Re: Race between KeepFileRestoredFromArchive() and restartpoint

From: David Steele <david(at)pgmasters(dot)net>
To: Noah Misch <noah(at)leadboat(dot)com>
Cc: pgsql-hackers(at)postgresql(dot)org, Kyotaro Horiguchi <horikyota(dot)ntt(at)gmail(dot)com>, Don Seiler <don(at)seiler(dot)us>
Subject: Re: Race between KeepFileRestoredFromArchive() and restartpoint
Date: 2022-08-02 15:01:19
Message-ID: da613671-86b1-8731-8cc0-d5bc1590d6f8@pgmasters.net
Views: Raw Message | Whole Thread | Download mbox | Resend email
Thread:
Lists: pgsql-hackers

On 8/2/22 10:37, Noah Misch wrote:
> On Tue, Aug 02, 2022 at 10:14:22AM -0400, David Steele wrote:
>> On 7/31/22 02:17, Noah Misch wrote:
>>> On Tue, Jul 26, 2022 at 07:21:29AM -0400, David Steele wrote:
>>>> On 6/19/21 16:39, Noah Misch wrote:
>>>>> On Tue, Feb 02, 2021 at 07:14:16AM -0800, Noah Misch wrote:
>>>>>> Recycling and preallocation are wasteful during archive recovery, because
>>>>>> KeepFileRestoredFromArchive() unlinks every entry in its path. I propose to
>>>>>> fix the race by adding an XLogCtl flag indicating which regime currently owns
>>>>>> the right to add long-term pg_wal directory entries. In the archive recovery
>>>>>> regime, the checkpointer will not preallocate and will unlink old segments
>>>>>> instead of recycling them (like wal_recycle=off). XLogFileInit() will fail.
>>>>>
>>>>> Here's the implementation. Patches 1-4 suffice to stop the user-visible
>>>>> ERROR. Patch 5 avoids a spurious LOG-level message and wasted filesystem
>>>>> writes, and it provides some future-proofing.
>>>>>
>>>>> I was tempted to (but did not) just remove preallocation. Creating one file
>>>>> per checkpoint seems tiny relative to the max_wal_size=1GB default, so I
>>>>> expect it's hard to isolate any benefit. Under the old checkpoint_segments=3
>>>>> default, a preallocated segment covered a respectable third of the next
>>>>> checkpoint.

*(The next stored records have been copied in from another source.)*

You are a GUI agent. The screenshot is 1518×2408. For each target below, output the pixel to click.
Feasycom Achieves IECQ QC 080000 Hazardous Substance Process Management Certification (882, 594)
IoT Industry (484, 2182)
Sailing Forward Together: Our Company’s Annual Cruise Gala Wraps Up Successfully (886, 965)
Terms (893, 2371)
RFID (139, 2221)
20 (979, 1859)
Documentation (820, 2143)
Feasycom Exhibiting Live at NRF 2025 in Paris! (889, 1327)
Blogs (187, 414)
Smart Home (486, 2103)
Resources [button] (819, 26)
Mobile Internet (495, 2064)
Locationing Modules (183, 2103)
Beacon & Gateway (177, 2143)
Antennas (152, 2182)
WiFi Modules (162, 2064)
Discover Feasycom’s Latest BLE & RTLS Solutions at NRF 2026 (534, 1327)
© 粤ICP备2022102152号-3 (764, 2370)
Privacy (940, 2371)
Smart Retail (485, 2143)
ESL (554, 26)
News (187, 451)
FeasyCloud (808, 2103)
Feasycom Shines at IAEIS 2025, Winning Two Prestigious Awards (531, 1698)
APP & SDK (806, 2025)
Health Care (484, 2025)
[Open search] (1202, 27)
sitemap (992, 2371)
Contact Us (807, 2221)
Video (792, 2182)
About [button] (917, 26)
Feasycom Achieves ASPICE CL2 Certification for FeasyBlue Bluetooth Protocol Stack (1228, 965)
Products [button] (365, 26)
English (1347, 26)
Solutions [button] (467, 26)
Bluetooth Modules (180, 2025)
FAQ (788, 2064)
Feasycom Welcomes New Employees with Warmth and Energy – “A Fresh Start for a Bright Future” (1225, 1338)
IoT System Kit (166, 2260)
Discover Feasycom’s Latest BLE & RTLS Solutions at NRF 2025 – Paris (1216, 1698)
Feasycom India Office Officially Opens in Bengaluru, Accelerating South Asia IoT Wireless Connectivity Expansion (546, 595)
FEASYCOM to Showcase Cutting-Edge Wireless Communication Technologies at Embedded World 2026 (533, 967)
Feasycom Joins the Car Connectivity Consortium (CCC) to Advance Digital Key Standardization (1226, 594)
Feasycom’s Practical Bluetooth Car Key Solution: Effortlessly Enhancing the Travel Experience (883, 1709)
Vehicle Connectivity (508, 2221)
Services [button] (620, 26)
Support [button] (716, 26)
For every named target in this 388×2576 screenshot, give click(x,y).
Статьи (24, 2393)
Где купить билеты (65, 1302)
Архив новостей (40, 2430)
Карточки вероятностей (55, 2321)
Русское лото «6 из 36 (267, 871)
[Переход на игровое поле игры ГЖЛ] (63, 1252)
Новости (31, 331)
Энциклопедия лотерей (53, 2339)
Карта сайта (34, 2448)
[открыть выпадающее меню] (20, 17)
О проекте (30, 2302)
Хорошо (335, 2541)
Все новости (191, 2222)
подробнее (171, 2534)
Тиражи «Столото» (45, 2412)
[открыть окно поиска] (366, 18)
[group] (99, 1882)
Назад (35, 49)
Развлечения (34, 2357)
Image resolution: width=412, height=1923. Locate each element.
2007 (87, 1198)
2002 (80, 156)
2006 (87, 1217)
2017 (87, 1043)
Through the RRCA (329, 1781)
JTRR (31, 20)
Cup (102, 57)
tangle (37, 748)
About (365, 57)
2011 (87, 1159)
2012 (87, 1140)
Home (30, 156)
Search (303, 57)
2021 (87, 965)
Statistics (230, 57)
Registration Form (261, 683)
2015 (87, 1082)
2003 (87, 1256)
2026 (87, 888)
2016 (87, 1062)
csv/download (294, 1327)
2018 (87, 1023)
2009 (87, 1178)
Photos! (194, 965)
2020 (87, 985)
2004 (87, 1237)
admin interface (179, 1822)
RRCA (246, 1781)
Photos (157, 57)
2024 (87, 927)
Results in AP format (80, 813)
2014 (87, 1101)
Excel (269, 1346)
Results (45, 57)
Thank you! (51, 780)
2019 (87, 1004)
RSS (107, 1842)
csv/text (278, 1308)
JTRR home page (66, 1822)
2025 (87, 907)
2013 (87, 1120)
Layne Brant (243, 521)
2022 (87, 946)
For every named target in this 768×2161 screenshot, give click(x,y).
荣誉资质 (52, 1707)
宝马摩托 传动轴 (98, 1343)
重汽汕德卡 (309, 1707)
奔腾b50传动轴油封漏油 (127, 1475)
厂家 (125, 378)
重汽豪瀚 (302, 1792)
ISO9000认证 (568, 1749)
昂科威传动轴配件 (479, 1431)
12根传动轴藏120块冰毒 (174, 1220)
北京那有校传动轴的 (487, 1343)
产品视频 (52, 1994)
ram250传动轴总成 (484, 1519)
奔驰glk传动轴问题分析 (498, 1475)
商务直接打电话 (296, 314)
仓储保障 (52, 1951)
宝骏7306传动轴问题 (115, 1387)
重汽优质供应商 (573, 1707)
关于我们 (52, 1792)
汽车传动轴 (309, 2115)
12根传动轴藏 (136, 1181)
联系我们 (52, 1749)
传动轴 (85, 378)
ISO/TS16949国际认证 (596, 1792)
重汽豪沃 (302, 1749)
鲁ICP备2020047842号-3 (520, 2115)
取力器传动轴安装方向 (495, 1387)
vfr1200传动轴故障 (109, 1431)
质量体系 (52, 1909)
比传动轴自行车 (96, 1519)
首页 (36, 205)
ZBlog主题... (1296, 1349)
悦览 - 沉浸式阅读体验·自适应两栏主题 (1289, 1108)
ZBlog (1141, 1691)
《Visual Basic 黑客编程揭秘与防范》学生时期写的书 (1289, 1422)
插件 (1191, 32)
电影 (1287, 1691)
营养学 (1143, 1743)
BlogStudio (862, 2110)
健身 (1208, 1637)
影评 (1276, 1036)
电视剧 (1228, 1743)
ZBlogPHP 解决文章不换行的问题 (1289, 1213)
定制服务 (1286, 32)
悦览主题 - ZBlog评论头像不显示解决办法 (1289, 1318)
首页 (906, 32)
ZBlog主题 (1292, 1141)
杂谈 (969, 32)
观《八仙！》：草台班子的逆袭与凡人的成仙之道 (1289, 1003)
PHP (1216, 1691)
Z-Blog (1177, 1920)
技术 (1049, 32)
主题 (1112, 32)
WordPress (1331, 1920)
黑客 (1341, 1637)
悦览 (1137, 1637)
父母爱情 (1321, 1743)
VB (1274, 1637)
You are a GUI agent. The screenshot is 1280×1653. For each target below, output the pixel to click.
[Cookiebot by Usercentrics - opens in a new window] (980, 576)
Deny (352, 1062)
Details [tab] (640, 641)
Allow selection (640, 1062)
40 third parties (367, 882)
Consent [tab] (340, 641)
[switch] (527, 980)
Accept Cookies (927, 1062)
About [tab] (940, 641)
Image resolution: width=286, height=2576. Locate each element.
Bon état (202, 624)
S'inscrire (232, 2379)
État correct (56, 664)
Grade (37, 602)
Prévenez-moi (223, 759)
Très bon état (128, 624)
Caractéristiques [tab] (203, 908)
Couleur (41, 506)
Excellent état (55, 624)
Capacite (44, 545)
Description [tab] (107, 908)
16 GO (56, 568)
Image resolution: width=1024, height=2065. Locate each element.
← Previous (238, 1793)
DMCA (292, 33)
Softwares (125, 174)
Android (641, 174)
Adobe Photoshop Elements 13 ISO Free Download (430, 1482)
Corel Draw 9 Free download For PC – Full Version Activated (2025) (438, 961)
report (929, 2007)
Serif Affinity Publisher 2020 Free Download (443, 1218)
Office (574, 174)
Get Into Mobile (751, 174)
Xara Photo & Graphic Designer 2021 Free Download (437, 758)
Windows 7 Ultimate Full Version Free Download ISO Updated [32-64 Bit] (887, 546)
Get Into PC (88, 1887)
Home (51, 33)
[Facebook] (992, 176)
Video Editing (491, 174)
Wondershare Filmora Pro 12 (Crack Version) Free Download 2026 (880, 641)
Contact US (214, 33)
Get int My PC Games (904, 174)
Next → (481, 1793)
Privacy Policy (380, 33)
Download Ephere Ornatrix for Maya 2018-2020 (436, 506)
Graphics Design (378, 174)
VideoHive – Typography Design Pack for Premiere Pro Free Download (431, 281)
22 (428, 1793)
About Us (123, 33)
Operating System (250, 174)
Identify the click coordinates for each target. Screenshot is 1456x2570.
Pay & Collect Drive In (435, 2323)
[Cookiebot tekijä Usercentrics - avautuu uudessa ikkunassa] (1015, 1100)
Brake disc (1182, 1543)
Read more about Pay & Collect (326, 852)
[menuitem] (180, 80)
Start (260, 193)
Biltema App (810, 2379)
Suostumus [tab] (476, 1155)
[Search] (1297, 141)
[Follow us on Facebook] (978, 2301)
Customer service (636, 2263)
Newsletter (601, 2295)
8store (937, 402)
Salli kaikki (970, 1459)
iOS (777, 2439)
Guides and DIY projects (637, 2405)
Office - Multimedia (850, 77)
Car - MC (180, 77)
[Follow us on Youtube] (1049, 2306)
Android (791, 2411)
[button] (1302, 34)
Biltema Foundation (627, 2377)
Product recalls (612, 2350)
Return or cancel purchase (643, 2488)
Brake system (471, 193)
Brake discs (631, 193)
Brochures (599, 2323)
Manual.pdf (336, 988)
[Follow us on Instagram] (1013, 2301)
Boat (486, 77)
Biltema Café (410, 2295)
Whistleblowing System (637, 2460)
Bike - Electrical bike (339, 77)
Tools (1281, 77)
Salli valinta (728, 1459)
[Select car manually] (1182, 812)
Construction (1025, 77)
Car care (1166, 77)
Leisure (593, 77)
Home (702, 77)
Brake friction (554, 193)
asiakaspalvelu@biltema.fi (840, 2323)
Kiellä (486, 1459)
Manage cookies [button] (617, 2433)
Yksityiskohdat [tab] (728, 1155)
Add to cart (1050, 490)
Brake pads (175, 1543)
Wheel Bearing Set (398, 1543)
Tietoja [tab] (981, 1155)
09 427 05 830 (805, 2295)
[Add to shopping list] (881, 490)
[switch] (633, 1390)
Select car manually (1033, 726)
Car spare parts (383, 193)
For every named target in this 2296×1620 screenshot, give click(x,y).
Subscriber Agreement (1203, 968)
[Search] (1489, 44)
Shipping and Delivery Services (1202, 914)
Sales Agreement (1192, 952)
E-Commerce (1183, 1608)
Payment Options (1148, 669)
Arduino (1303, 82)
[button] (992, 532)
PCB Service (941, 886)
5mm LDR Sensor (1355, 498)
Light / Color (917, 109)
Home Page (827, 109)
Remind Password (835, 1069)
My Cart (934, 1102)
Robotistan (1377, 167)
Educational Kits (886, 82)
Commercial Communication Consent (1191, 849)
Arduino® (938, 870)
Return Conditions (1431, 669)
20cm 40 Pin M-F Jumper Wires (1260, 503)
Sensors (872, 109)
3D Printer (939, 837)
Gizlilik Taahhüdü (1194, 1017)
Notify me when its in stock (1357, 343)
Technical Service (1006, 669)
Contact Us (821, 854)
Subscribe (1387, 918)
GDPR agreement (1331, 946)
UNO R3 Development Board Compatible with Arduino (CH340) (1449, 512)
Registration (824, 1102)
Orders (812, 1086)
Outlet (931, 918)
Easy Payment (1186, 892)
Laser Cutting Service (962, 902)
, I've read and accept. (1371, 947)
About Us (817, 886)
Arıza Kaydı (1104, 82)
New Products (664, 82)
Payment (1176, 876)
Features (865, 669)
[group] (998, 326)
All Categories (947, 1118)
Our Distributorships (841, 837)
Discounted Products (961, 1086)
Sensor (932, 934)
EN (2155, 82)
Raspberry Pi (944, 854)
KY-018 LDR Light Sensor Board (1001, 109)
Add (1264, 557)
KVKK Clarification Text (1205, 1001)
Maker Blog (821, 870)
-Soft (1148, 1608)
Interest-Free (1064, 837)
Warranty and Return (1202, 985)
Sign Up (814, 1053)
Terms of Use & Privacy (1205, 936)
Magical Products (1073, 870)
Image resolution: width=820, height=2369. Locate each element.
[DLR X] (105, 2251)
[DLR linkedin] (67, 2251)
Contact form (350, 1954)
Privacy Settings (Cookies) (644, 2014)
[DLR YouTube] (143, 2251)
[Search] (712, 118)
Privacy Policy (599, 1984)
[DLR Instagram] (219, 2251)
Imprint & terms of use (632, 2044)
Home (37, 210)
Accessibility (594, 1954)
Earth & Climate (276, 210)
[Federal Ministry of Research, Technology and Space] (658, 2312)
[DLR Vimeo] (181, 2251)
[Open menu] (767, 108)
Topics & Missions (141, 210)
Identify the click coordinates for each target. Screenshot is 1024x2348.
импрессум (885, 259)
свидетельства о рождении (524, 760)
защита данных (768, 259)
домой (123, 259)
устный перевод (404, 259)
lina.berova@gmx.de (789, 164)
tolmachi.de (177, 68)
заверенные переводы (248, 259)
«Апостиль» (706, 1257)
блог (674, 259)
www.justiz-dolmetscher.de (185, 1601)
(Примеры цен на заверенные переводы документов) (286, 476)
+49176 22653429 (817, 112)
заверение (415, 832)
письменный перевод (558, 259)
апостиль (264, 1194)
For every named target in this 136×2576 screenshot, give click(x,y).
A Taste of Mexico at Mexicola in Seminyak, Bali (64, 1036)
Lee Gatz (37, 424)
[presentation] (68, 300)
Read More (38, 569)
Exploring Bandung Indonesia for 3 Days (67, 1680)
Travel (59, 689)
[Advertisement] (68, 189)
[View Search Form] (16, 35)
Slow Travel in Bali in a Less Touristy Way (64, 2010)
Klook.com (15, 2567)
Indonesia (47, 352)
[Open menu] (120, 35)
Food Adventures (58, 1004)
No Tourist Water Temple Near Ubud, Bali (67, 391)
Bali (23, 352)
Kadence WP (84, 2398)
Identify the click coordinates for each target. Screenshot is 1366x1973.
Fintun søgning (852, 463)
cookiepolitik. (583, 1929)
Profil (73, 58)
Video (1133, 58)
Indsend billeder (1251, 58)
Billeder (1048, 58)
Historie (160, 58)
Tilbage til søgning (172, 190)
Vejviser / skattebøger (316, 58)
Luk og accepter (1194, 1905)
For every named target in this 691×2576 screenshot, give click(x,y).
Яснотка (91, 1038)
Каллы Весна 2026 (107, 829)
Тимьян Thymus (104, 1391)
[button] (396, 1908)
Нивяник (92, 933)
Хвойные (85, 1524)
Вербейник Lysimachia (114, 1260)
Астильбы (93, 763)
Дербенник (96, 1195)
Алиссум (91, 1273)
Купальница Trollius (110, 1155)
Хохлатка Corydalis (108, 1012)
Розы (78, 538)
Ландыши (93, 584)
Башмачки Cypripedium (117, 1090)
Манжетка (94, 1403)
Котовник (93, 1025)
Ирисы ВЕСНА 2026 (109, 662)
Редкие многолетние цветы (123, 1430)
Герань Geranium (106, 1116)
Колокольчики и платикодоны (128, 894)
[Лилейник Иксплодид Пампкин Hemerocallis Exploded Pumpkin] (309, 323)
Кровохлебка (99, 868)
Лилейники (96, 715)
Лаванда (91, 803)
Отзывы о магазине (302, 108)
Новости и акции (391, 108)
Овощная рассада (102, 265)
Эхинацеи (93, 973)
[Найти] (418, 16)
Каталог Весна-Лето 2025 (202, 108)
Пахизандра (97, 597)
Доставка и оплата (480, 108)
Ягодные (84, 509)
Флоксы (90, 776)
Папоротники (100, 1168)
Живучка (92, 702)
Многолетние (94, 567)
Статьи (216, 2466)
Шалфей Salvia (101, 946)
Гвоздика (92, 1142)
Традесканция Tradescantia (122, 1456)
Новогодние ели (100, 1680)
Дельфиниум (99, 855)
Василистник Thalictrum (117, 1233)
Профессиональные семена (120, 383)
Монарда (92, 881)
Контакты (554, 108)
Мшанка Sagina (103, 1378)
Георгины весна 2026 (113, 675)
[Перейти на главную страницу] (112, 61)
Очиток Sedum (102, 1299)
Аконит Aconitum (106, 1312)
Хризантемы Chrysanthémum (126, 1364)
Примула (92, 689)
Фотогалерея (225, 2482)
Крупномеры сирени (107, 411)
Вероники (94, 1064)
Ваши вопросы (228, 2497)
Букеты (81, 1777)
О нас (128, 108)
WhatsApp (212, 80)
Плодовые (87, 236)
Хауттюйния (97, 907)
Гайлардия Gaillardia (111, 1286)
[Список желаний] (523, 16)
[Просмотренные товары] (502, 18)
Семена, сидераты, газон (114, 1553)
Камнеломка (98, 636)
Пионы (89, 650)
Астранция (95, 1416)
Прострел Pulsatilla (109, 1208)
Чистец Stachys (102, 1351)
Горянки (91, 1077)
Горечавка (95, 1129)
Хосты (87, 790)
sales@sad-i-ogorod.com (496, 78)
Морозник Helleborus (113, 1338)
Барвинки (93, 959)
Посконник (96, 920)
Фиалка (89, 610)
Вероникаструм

Before commit 63653f7 (2002), preallocation created more files.
>>>>
>>>> This also seems like it would fix the link issues we are seeing in [1].
>>>>
>>>> I wonder if that would make it worth a back patch?
>>>
>>> Perhaps. It's sad to have multiple people deep-diving into something fixed on
>>> HEAD. On the other hand, I'm not eager to spend risk-of-backpatch points on
>>> this. One alternative would be adding an errhint like "This is known to
>>> happen occasionally during archive recovery, where it is harmless." That has
>>> an unpolished look, but it's low-risk and may avoid deep-dive efforts.
>>
>> I think in this case a HINT might be sufficient to at least keep people from
>> wasting time tracking down a problem that has already been fixed.
>>
>> However, there is another issue [1] that might argue for a back patch if
>> this patch (as I believe) would fix the issue.
>
>> [1] https://www.postgresql.org/message-id/CAHJZqBDxWfcd53jm0bFttuqpK3jV2YKWx%3D4W7KxNB4zzt%2B%2BqFg%40mail.gmail.com
>
> That makes sense. Each iteration of the restartpoint recycle loop has a 1/N
> chance of failing. Recovery adds >N files between restartpoints. Hence, the
> WAL directory grows without bound. Is that roughly the theory in mind?

Yes, though you have formulated it better than I had in my mind.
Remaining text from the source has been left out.